Três atrizes de Hollywood, uma delas vencedora do Oscar, já viveram em Anápolis; conheça história
Joan Lowell, Janet Gaynor e Mary Martin tiveram propriedades e mantiveram vínculos com a cidade entre as décadas de 1930 e 1970
Ir direto pra matéria
Joan Lowell, Janet Gaynor e Mary Martin, três nomes ligados ao cinema e ao teatro norte-americanos, moraram em Anápolis em diferentes períodos do século 20. Lowell participou de um filme de Charles Chaplin, Gaynor venceu a categoria de melhor atriz na primeira cerimônia do Oscar e Martin conquistou a Broadway interpretando Peter Pan. Documentos de época, arquivos das premiações e registros oficiais permitem reconstruir a passagem das três pelo interior de Goiás. A própria Prefeitura de Anápolis registra as atrizes entre os norte-americanos que fizeram da cidade seu refúgio.

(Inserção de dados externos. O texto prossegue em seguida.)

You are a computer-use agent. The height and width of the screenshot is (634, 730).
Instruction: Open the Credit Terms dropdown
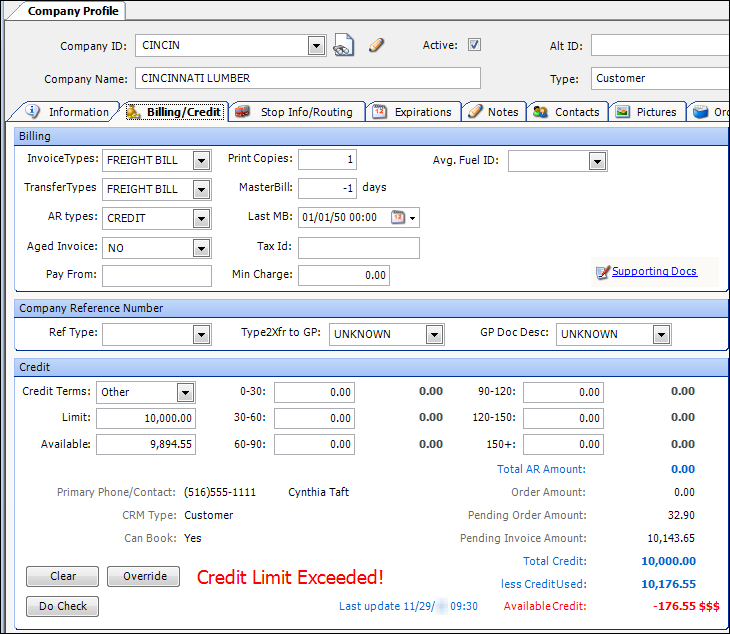(185, 392)
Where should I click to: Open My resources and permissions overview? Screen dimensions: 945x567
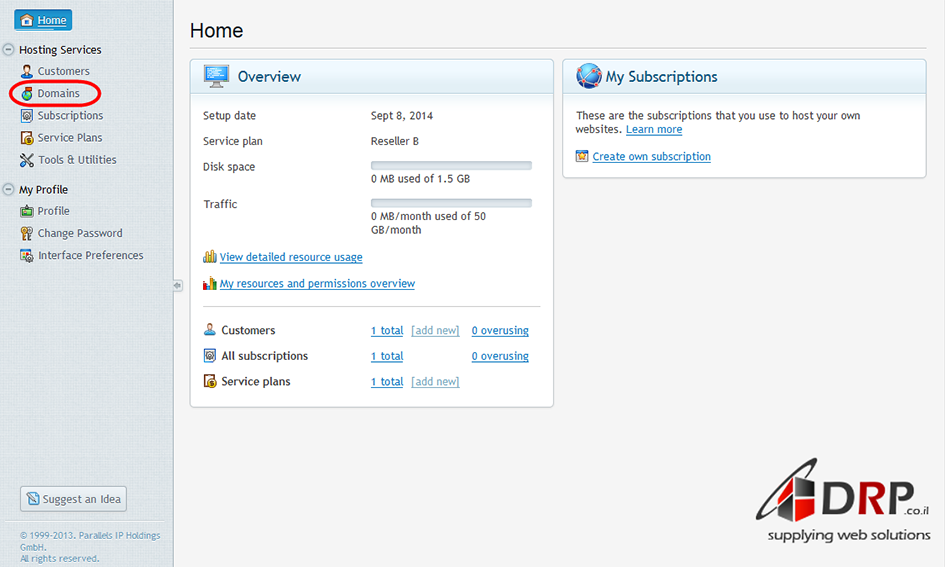point(317,283)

A história começa em uma Anápolis bastante diferente da atual, mas que já ampliava sua importância econômica no Centro-Oeste. O município havia se formado a partir das rotas utilizadas por tropeiros e viajantes e chegaria ao século 20 como um dos principais centros comerciais de Goiás, trajetória recuperada pelo Mais Goiás ao contar a história da formação de Anápolis. A chegada da ferrovia em 1935 acelera a circulação de pessoas, produtos e investimentos e insere a cidade em uma nova etapa de crescimento. Esse ambiente ajuda a explicar por que estrangeiros interessados em propriedades rurais passam a olhar para a região.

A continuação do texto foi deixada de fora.